Supplied material:
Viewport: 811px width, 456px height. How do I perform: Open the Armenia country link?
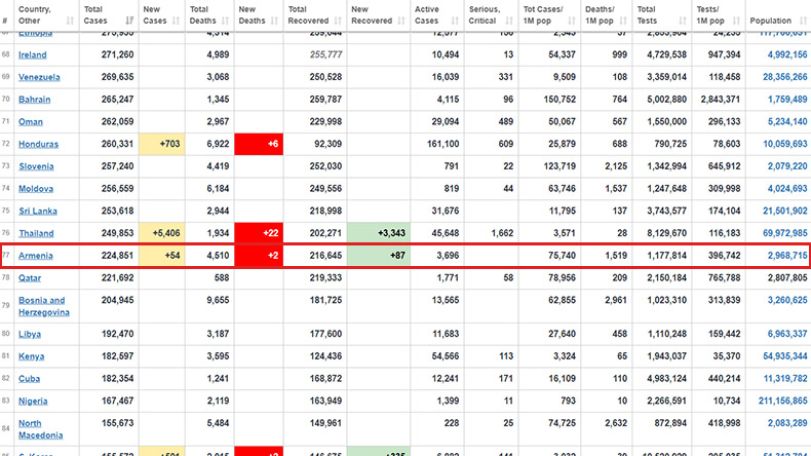click(x=36, y=255)
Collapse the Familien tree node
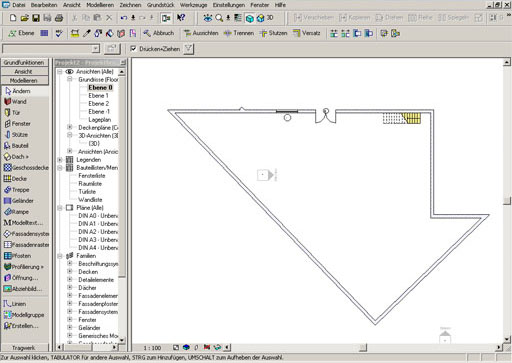512x363 pixels. [60, 256]
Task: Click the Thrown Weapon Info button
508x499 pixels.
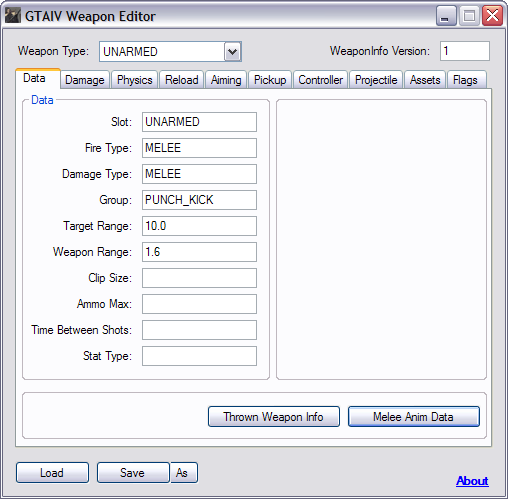Action: (274, 416)
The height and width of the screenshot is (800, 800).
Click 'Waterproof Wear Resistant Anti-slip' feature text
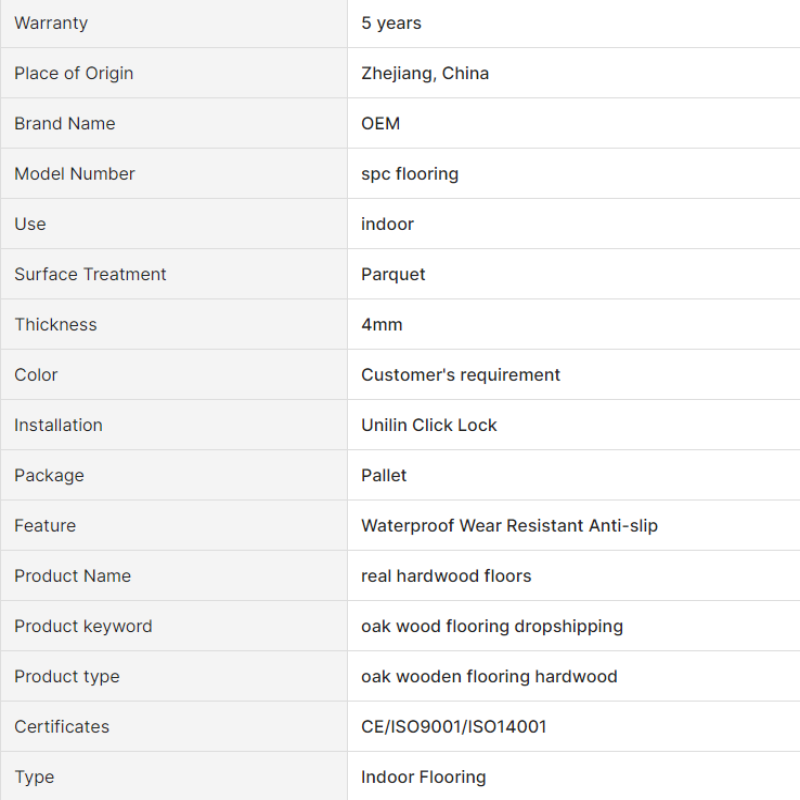tap(510, 526)
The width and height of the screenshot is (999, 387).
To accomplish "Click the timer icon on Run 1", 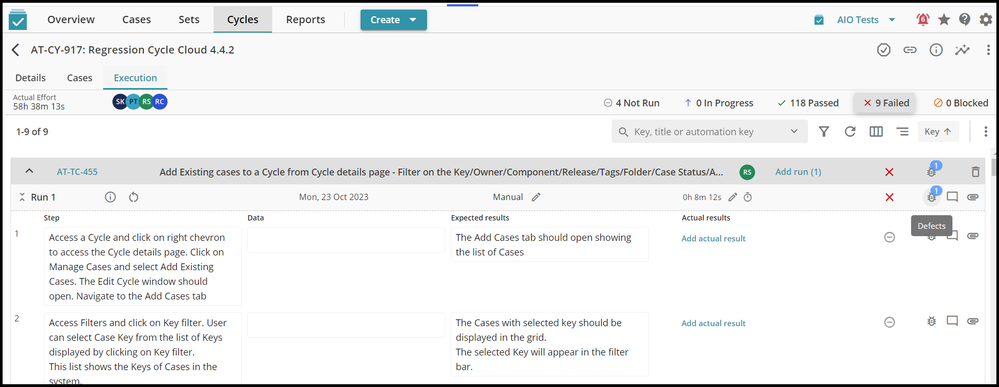I will tap(748, 197).
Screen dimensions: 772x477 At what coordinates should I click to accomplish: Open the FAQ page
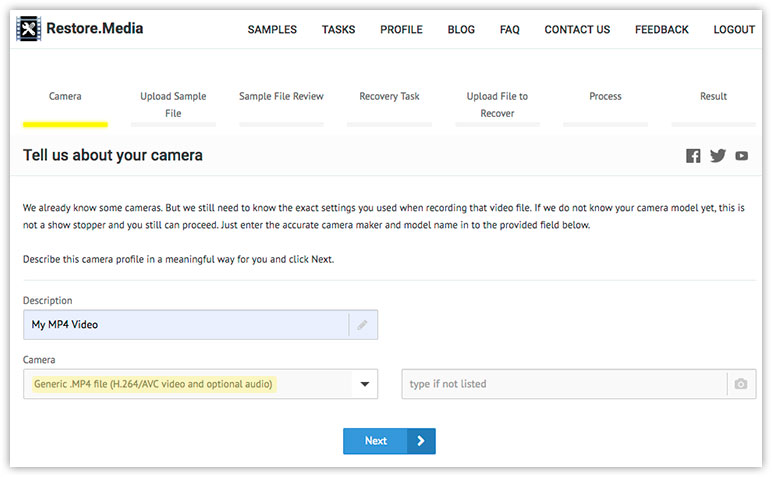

About this task:
The answer must be a single number: the count of lines in the entries above that contain "screenshot".

Problem solution:
2